Yes, that's right. The man behind what's almost certainly the most popular Linux desktop doesn't think he, or anyone else, can make money from the Linux desktop. Furthermore, he never really has.
In a press call about the October 30th arrival of the next version of Ubuntu, Ubuntu 8.10, Shuttleworth said that Canonical has always seen the desktop as a "zero revenue" product.
The point is, Shuttleworth continued, "I've never seen selling shrink-wrapped packages of free software as a workable idea." Instead, Shuttleworth sees "The only way to build business around software is with [added costs] services."

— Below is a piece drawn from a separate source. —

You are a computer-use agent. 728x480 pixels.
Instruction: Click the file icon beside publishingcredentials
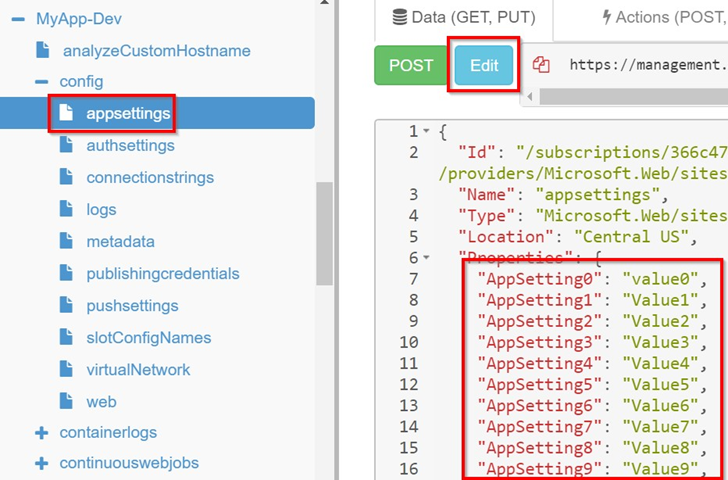pos(66,274)
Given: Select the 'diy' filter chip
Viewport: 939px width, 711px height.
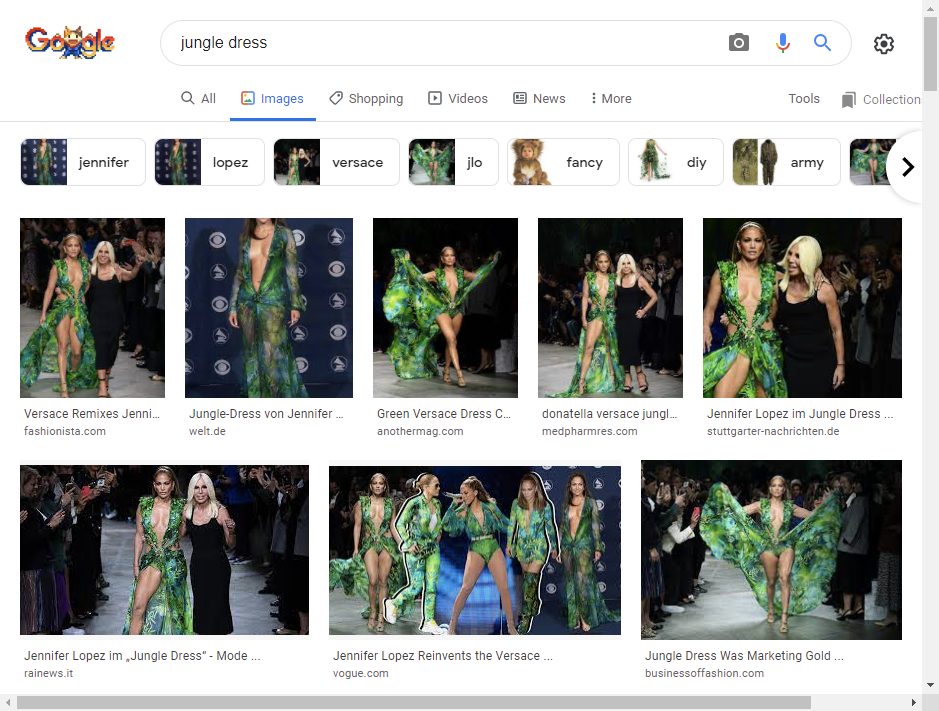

Shuttleworth added that he thinks Microsoft is shifting over to services for revenue as well. He said, "I've heard creditable reports of Microsoft offering XP at no cost to OEMs."
When Microsoft was caught flat-footed by the rise of netbooks, which couldn't run Vista, the company first re-offered Windows XP Home to mini-laptop vendors who were going over to Linux. Then, as it became clear that Vista had failed, Microsoft decided to continue to offer XP Pro to OEMs after all. Now, there's little doubt that Microsoft will keep offering XP until Windows 7 arrives.
It's also worth noting that on the same day that Shuttleworth was saying that the selling of "desktop bits" was no longer a successful business model for Microsoft, Microsoft chief software architect Ray Ozzie was announcing Azure a services-based cloud operating environment. Azure, which will compete with Amazon's EC2 (Elastic Compute Cloud), won't be a product, its resources will be sold as a service.
Funny that. It makes me think, yet again, that the smartest man in the open-source business world might well be Shuttleworth.